Thursday, June 3, 2010

HISTORY AND FUTURE

The Internet technology was created by Vinton Cerf in early 1973 as part of a project headed by Robert Kahn and conducted by the Advanced Research Projects Agency, part of the United States Department of Defense. Thereafter, Cerf led many efforts to build, scale, and standardize the Internet. In 1984 the technology and the network were turned over to the private sector and to government scientific agencies for further development. The growth has continued exponentially. Service-provider companies that make “gateways” to the Internet available to home and business users enter the market in ever-increasing numbers. By early 2000, access was available in over 200 countries and encompassed around 100 million users. The Internet and its technology continue to have a profound effect in promoting the sharing of information, making possible rapid transactions among businesses, and supporting global collaboration among individuals and organizations. In 1999, 205 countries and territories in the world had at least one connection to the Internet. The development of the World Wide Web is fuelling the rapid introduction of new business tools and activities that may by then have led to annual business transactions on the Internet worth hundreds of billions of pounds. The potential of web-based commerce is immense. Techniques that allow safe transactions over the Net (for payment and funds transfers), the construction of faster, more secure networks and the development of efficient search techniques make the Internet an ideal trading medium.

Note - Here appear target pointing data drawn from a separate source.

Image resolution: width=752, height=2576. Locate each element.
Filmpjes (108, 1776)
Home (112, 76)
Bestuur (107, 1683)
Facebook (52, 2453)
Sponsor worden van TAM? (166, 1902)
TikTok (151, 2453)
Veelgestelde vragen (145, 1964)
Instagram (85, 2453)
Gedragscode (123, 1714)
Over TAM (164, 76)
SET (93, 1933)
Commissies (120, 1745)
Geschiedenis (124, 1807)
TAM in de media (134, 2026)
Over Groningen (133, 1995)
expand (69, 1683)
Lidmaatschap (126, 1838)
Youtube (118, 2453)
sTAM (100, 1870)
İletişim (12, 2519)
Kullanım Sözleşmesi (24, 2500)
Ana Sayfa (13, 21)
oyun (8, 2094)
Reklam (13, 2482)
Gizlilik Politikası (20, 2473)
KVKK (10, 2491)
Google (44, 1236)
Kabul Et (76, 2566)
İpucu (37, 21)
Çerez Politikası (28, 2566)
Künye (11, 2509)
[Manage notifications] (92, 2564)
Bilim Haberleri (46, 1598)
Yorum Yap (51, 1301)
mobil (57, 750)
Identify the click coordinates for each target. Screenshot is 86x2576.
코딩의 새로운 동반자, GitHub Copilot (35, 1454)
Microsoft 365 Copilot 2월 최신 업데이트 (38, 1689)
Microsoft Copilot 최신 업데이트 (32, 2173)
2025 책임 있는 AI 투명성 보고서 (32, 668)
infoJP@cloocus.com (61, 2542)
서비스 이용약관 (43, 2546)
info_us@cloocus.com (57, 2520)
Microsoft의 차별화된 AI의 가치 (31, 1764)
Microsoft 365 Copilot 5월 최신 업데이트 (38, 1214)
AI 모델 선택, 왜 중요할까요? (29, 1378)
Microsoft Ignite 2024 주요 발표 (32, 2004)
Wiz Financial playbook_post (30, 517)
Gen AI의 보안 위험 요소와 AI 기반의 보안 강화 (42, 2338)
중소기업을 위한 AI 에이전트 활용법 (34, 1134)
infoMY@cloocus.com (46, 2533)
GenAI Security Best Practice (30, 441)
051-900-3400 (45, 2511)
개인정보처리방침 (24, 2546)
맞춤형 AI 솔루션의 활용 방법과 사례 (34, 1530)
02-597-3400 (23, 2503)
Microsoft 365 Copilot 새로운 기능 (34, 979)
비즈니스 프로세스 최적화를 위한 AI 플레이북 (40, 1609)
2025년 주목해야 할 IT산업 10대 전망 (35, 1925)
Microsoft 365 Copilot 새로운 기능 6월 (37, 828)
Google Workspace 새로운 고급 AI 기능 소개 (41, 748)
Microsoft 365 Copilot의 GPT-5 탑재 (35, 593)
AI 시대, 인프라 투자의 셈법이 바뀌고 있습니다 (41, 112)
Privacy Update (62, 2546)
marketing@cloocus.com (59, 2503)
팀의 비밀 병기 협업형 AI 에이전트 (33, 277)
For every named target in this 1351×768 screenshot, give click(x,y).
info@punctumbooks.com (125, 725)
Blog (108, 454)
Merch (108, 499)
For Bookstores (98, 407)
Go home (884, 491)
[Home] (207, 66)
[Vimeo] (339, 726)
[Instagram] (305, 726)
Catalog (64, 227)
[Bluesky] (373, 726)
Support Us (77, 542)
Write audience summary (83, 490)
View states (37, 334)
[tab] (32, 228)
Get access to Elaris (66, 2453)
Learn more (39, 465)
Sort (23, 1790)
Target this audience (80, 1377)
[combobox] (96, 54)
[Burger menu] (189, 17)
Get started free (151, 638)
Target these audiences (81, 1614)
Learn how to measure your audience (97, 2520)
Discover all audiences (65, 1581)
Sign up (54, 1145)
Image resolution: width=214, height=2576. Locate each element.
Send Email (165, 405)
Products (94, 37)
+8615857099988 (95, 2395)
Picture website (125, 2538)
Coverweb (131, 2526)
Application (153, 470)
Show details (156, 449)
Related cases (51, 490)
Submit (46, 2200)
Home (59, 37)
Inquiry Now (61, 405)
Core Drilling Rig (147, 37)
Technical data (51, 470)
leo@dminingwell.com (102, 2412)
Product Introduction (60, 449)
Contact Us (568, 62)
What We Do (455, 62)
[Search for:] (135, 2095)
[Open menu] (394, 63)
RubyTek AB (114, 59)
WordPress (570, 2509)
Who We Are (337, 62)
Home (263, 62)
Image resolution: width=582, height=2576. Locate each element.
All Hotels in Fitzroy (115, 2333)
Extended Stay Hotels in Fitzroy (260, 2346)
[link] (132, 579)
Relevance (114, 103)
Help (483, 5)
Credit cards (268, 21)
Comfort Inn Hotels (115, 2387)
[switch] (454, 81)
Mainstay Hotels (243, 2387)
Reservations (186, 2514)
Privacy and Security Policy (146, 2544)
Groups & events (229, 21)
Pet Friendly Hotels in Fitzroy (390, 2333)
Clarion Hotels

Future concerns are focused in a number of areas, including the efficiency of search engines—even the most efficient of them cover less than a sixth of all publicly available pages—as well as privacy, security, and Internet piracy. By its very nature, the Internet does not cope well with traffic that requires a dedicated link between two points (such as voice) as end-to-end delay cannot readily be controlled. Several protocols that allow greater predictability are being developed to guarantee an assured quality of service. The ability to integrate applications is of increasing importance. Common data formats allow e-business applications to cooperate and services such as Internet phones that are easy to install are being refined and deployed.
In addition to these extra features, the core of the Internet—the network hardware that connects everyone together—is undergoing an overhaul that will enable it to cope with ever-increasing traffic loads. The “Internet 2” project has been under way for several years now and is building faster links and bigger switches that will power the Internet for years to come.